Cuando se pregunta en la calle dónde guarda la gente los medicamentos, las respuestas más comunes son "en el baño" o "en la cocina". Dos errores frecuentes y peligrosos. "Esos son los peores sitios", insiste la experta, "porque hay humedad y cambios de temperatura constantes".
El lugar ideal es un armario interior, fresco, seco y alejado de la luz directa. Según la AEMPS, los medicamentos que requieren refrigeración deben mantenerse entre los 2°C a 8°C y aquellos que pueden conservarse a temperatura ambiente, generalmente por debajo de 25°C o 30°C. Estos medicamentos pueden aguantar puntualmente temperaturas algo más elevadas sin alterarse, pero si se exponen de forma continuada al calor, como sucede en verano, pierden estabilidad.
El problema, señala la farmacéutica, es que "no podemos saber si el medicamento ha perdido sus propiedades con solo mirarlo". No cambia su aspecto, y por tanto, se corre el riesgo de consumir algo ineficaz o incluso dañino.
En cambio, hay algunas formas farmacéuticas que sí muestran señales visibles: cremas que se vuelven líquidas o cambian de color, supositorios que se deforman, jarabes que presentan sedimentos o cápsulas que se pegan o deforman. En estos casos, la recomendación es clara: no usarlos y llevarlos al Punto SIGRE de la farmacia para su eliminación segura.

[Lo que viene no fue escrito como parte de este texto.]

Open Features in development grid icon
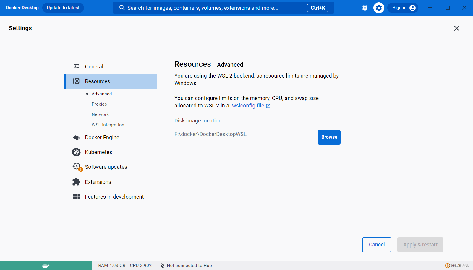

No todos los medicamentos requieren el mismo cuidado. "Hay analgésicos que pueden llevarse en el bolso sin problema", aclara la experta. Sin embargo, otros, como los que deben conservarse entre 2 y 8 grados (por ejemplo, insulina, vacunas o ciertos colirios), necesitan nevera. "Y no vale la puerta del frigorífico ni el fondo", dice la experta. Deben colocarse en la zona central para evitar la congelación accidental.
Para transportarlos, debe usarse una nevera portátil con acumuladores de frío, pero cuidando que el fármaco no entre en contacto directo con ellos para evitar que se congele.
Además del almacenamiento, el calor también puede amplificar los efectos adversos de algunos medicamentos o aumentar el riesgo de deshidratación, golpes de calor y problemas renales. Especial atención deben tener quienes toman antiinflamatorios, diuréticos, antihistamínicos o medicamentos que afectan a la regulación de la temperatura corporal.
Desde las farmacias, se aconseja consultar con el especialista en caso de duda, especialmente si el paciente es mayor, polimedicado o tiene alguna enfermedad crónica.